Mobilisation des femmes au sein de l’Organisation CGLU Afrique: Ne rien lâcher jusqu’à l’égalité des genres

Société

C’est bien le cas de le dire ; les femmes sont à l’honneur au sein de l’Organisation Cités et Gouvernement Locaux Unis(CGLU) Afrique. A l’issue de l’assemblée générale élective de cette faitière, qui a eu lieu lors du 9ème Sommet de Africités abrité par la ville de Kisumu au Kenya du 17 au 21 mai 2022, Mme Fatimetou Mint Abdel Malick, Présidente du Conseil régional de Nouakchott, membre du Bureau de l’AIMF, a été élue à l’unanimité Présidente de Cités et Gouvernements Locaux Unis d’Afrique(CGLUA ), succédant ainsi à une autre femme, la gabonaise, Mme Christine Mba Ndutume, élue de Libreville. Mais, les femmes membres des structures de CGLU Afrique ou du  Réseau des femmes élues locales d’Afrique (REFELA), n’entendent pas pour autant dormir sur leurs lauriers. Elles maintiennent le cap, avec pour objectif l’atteinte de l’égalité des genres, ce qui du reste est l’une des principales ambitions de CGLU Afrique.

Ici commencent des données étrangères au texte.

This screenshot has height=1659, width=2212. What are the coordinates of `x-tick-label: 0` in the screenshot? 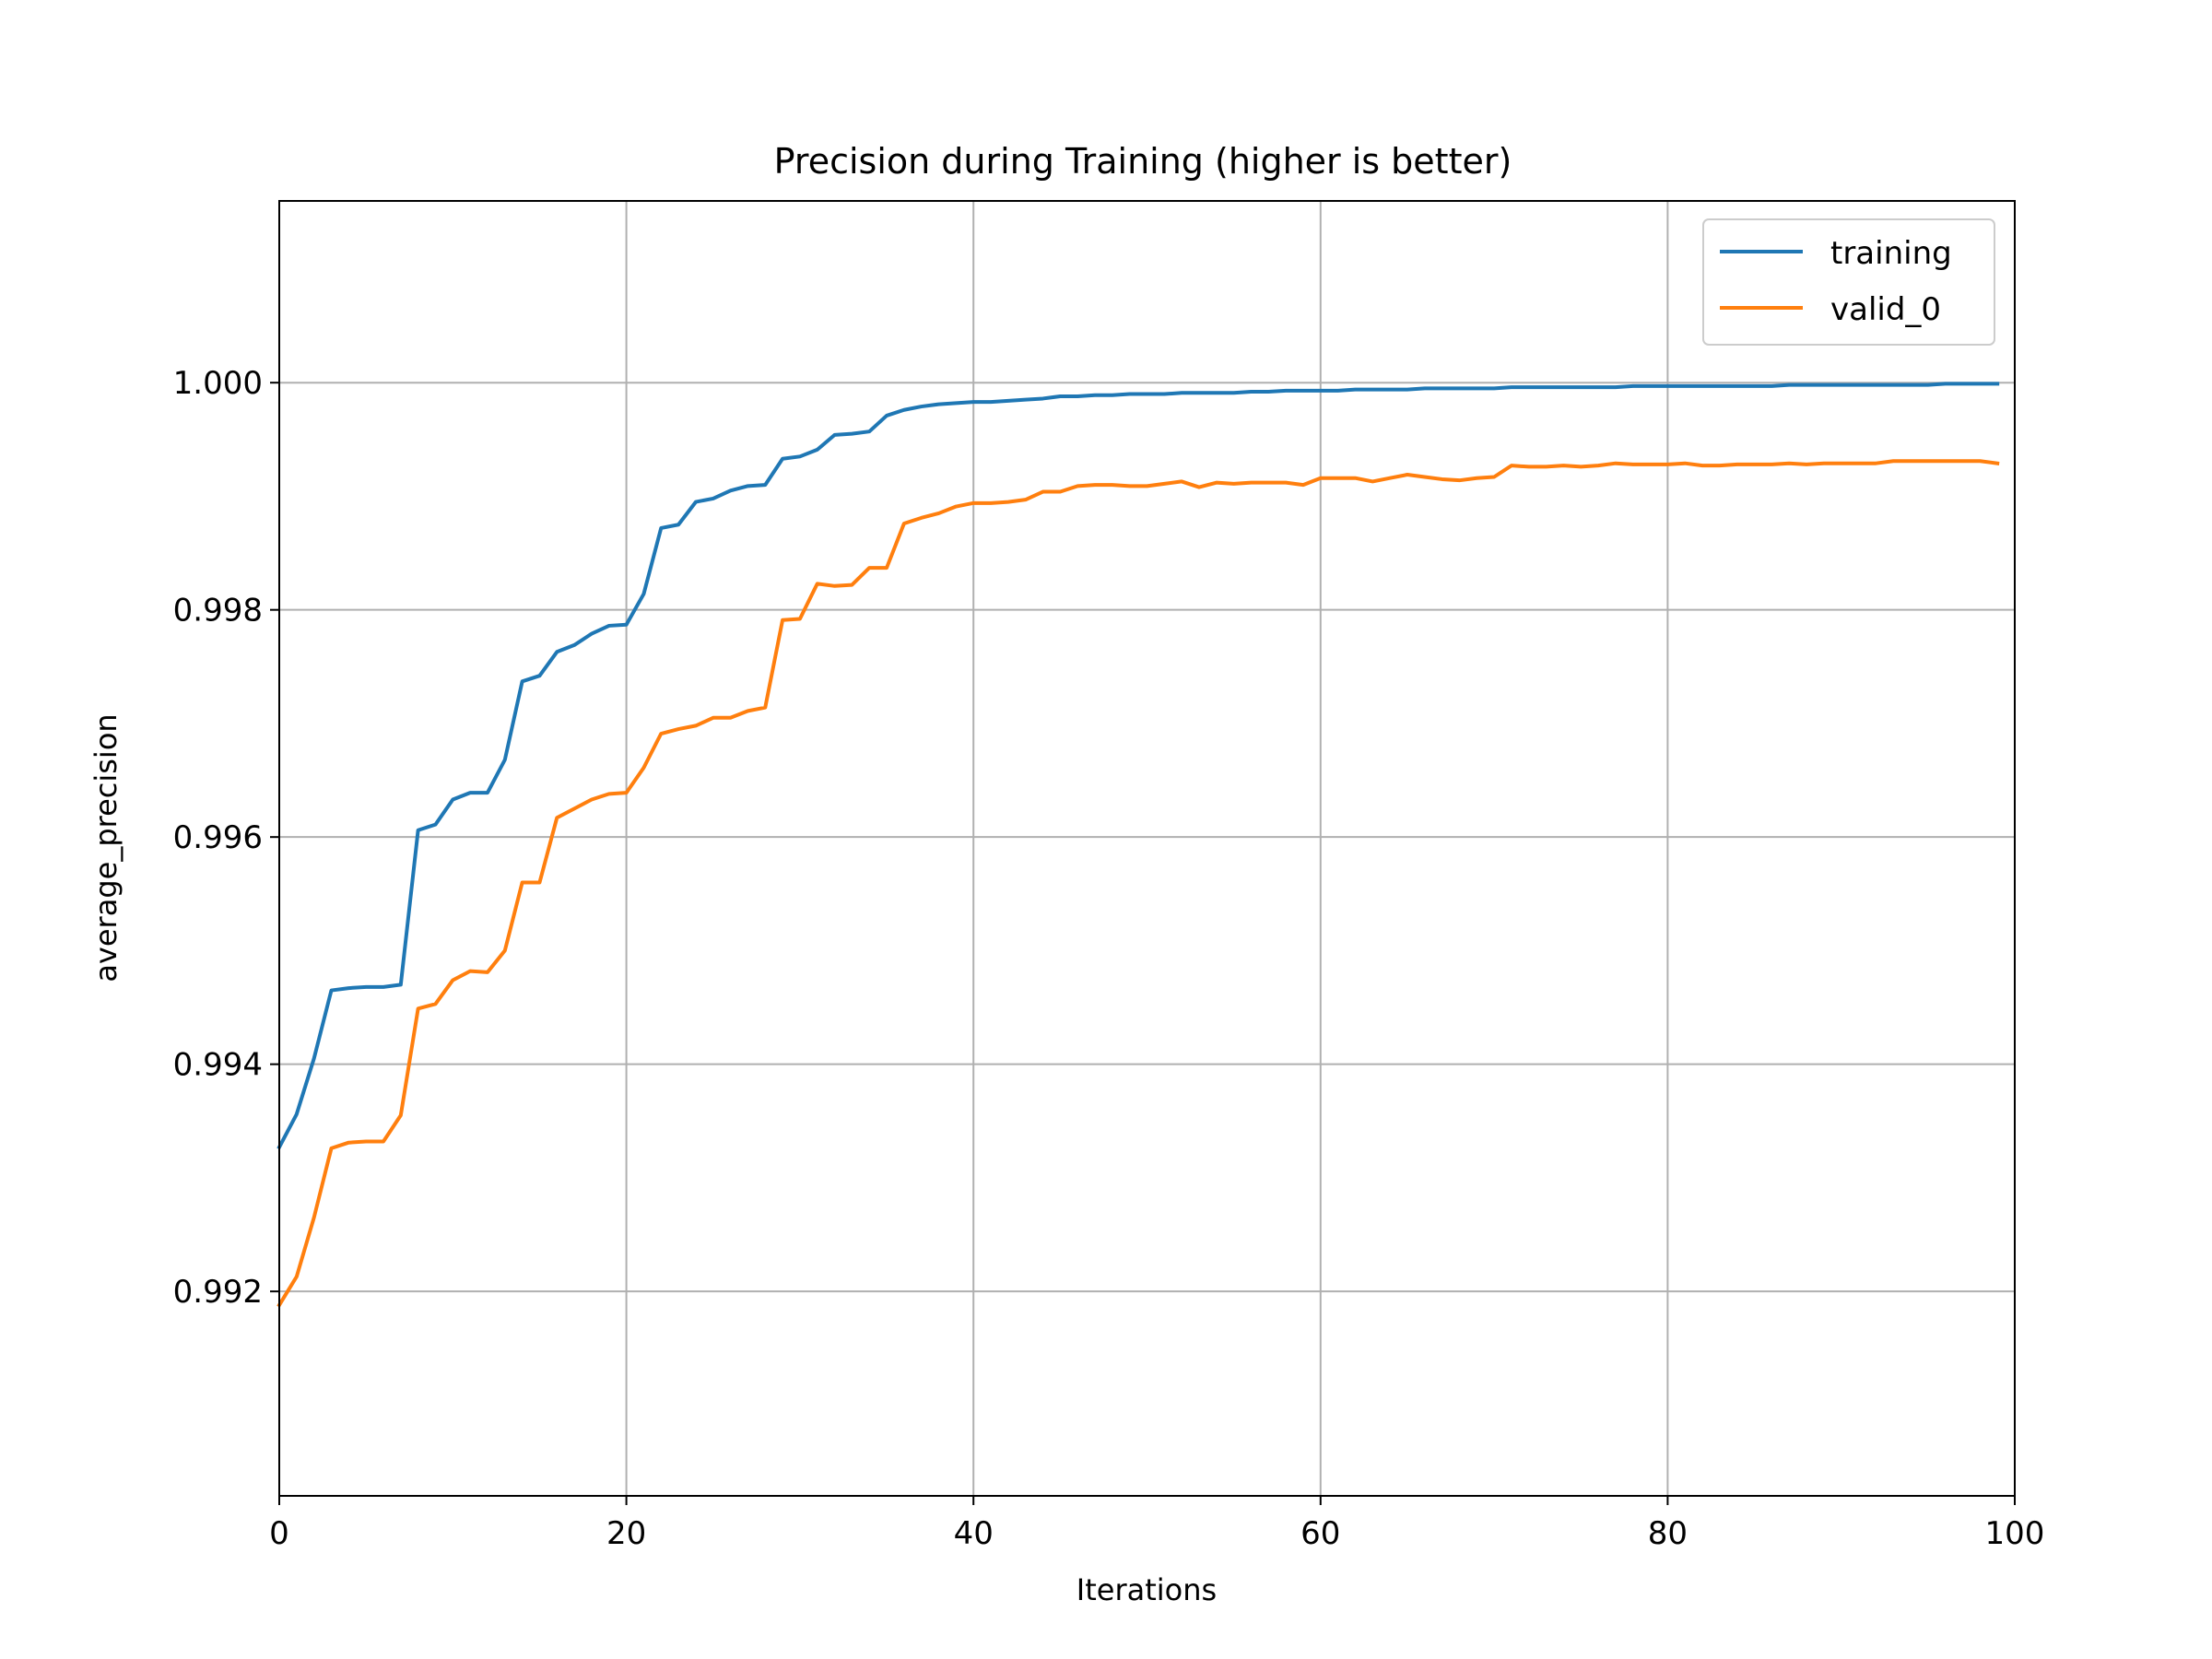 It's located at (279, 1533).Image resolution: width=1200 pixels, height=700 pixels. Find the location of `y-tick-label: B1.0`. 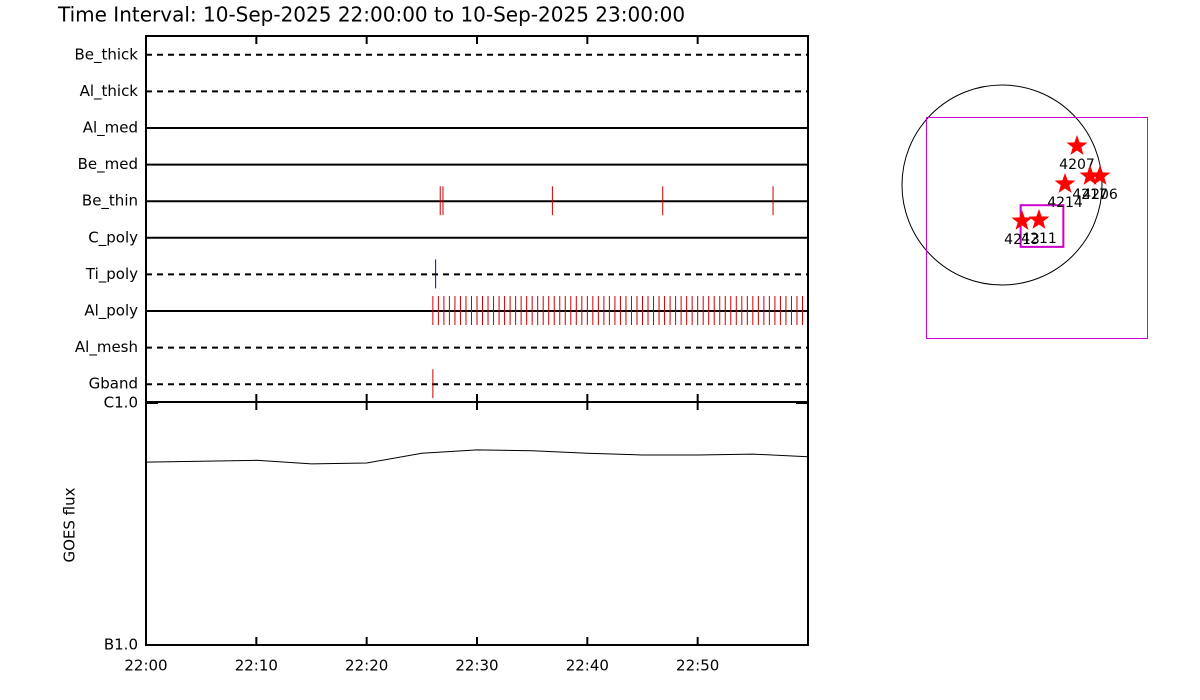

y-tick-label: B1.0 is located at coordinates (121, 645).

Parmi les Journées spéciales du Sommet Africités9, une était dédiée à la femme. Cette journée a été le cadre de la réaffirmation de l’une des principales ambitions de CGLU Afrique, qui vise à améliorer les droits des femmes jusqu’à ce que l’égalité des genres soit atteinte. Entre autre idée défendue au cours de la session de débats organisée par le Réseau des femmes élues locales d’Afrique (REFELA), les participants ont convenu qu’assurer la propriété foncière aux femmes à travers le continent est l’un des moyens d’atteindre cet objectif. Il s’agit, note-t-on, d’un facteur essentiel pour l’autonomisation sociale et économique des femmes africaines, qu’elles vivent en milieu urbain ou rural. Le rôle des femmes en tant qu’actrices du développement économique et durable des territoires doit être ainsi confirmé. Cette démarche s’inscrit dans le cadre de la campagne du REFELA,  pour « l’autonomisation économique des femmes ».

« L’agriculture est le secteur le plus important dans la plupart de nos économies, contribuant à plus de 20 % du PIB, et elle dépend fortement des femmes pour le travail, le commerce et la transformation des produits agricoles. Par conséquent, si vous voulez vraiment émanciper les femmes et être inclusif dans le développement, il est important d’aborder le droit fondamental à la terre pour les femmes. Lorsque les femmes savent qu’elles possèdent la terre, elles peuvent prendre des décisions ayant un impact à long terme sur celle-ci. L’un des moyens d’y parvenir est de veiller à l’harmonisation des lois, telles que les lois traditionnelles, les lois sur le mariage, les lois foncières et les constitutions, afin d’éviter tout conflit et de faire en sorte que les constitutions garantissent les droits fonciers des femmes », a déclaré Joan Kagwanja, responsable de l’initiative sur la politique foncière de la Commission économique des Nations unies pour l’Afrique.


A l’occasion de la journée de la femme d’Africités 9, le REFELA a présenté   » la Charte des autorités locales pour l’égalité des genres en Afrique », qui se veut un instrument politique en faveur du renforcement des droits des femmes au niveau des gouvernements sous-nationaux et locaux en Afrique. Ces règles engagent les territoires à lutter contre toutes les formes de discrimination à l’égard des femmes afin de garantir leur inclusion dans les programmes de développement des villes et territoires d’Afrique.